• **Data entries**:

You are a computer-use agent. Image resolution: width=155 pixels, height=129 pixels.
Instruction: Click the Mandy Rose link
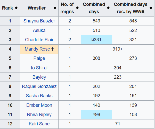37,49
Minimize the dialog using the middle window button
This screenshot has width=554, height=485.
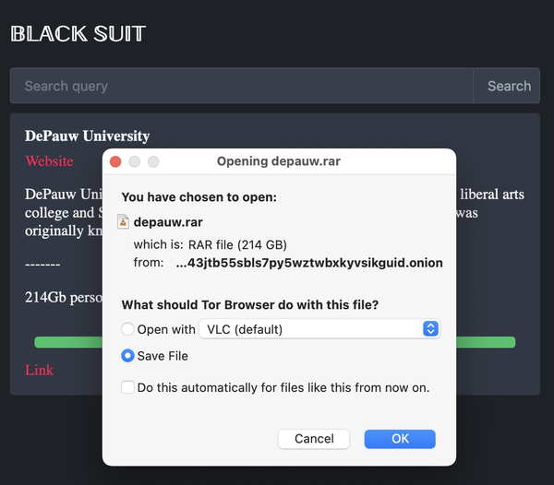point(135,161)
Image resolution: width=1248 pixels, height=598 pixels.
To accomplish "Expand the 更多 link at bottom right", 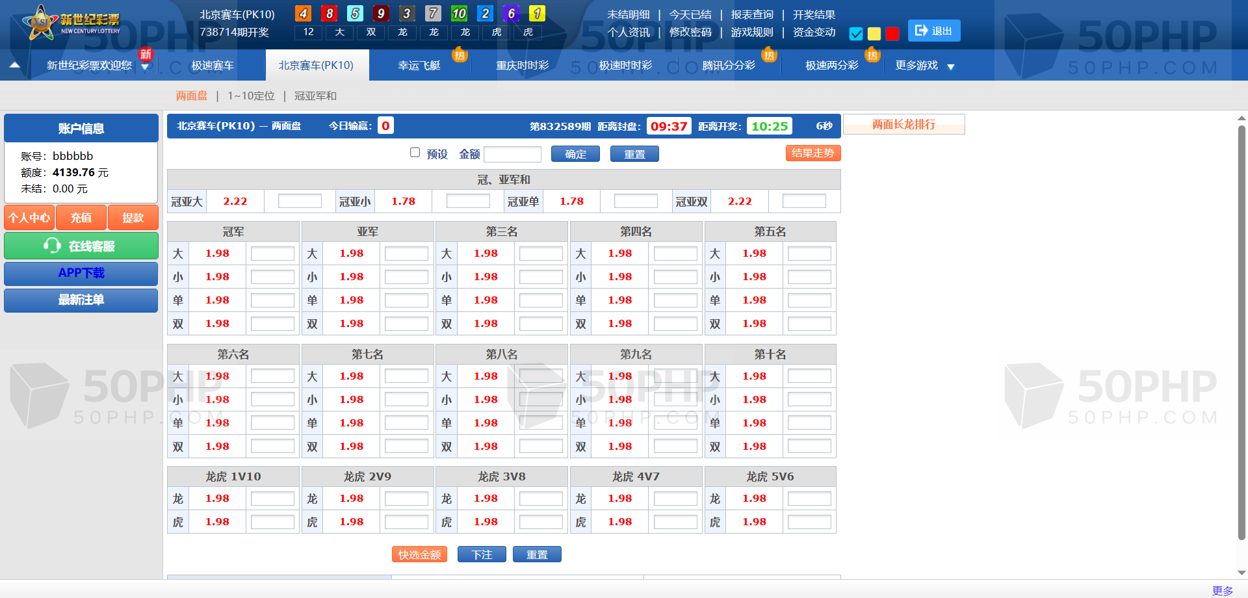I will 1222,590.
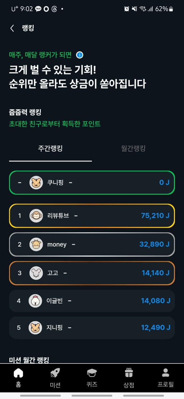Tap the chicken avatar of 이글빈
Viewport: 184px width, 399px height.
click(35, 301)
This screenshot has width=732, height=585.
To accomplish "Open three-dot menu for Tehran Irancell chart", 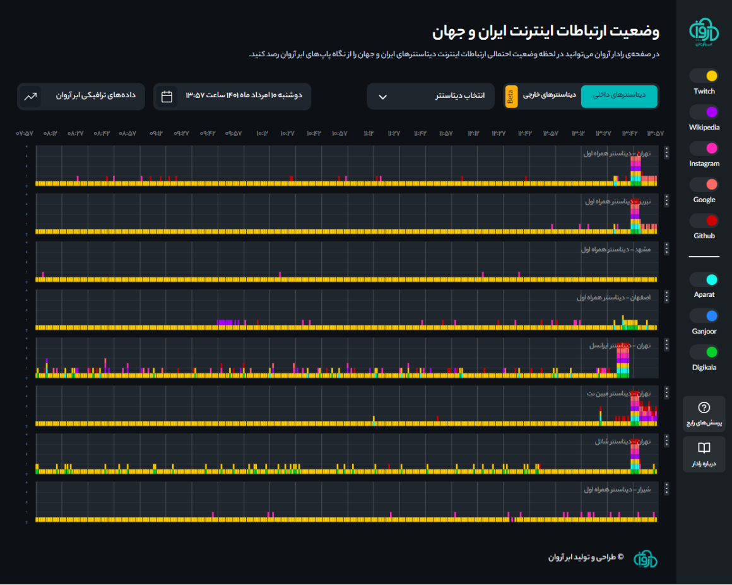I will click(666, 345).
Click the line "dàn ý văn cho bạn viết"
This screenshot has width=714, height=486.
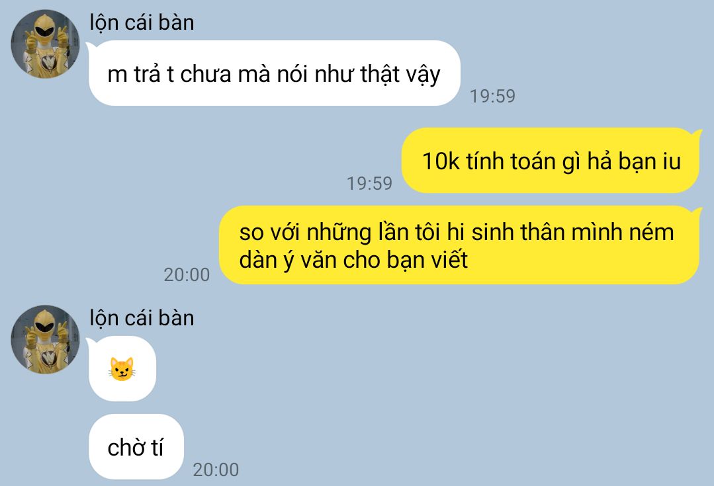(353, 261)
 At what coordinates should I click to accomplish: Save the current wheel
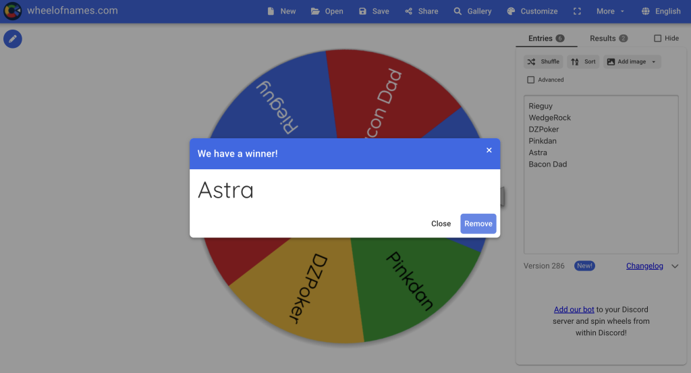pyautogui.click(x=374, y=11)
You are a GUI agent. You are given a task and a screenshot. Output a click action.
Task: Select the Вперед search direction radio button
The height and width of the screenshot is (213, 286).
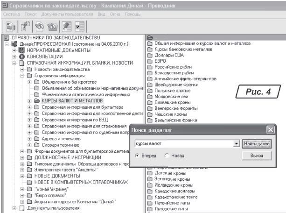tap(138, 155)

• **Task to complete**: I would like an exact copy of the lines from the one holding "The height and" through the last line of the entries above, with the pictures left out.

• **Task answer**:
The height and width of the screenshot is (213, 286).
tap(138, 155)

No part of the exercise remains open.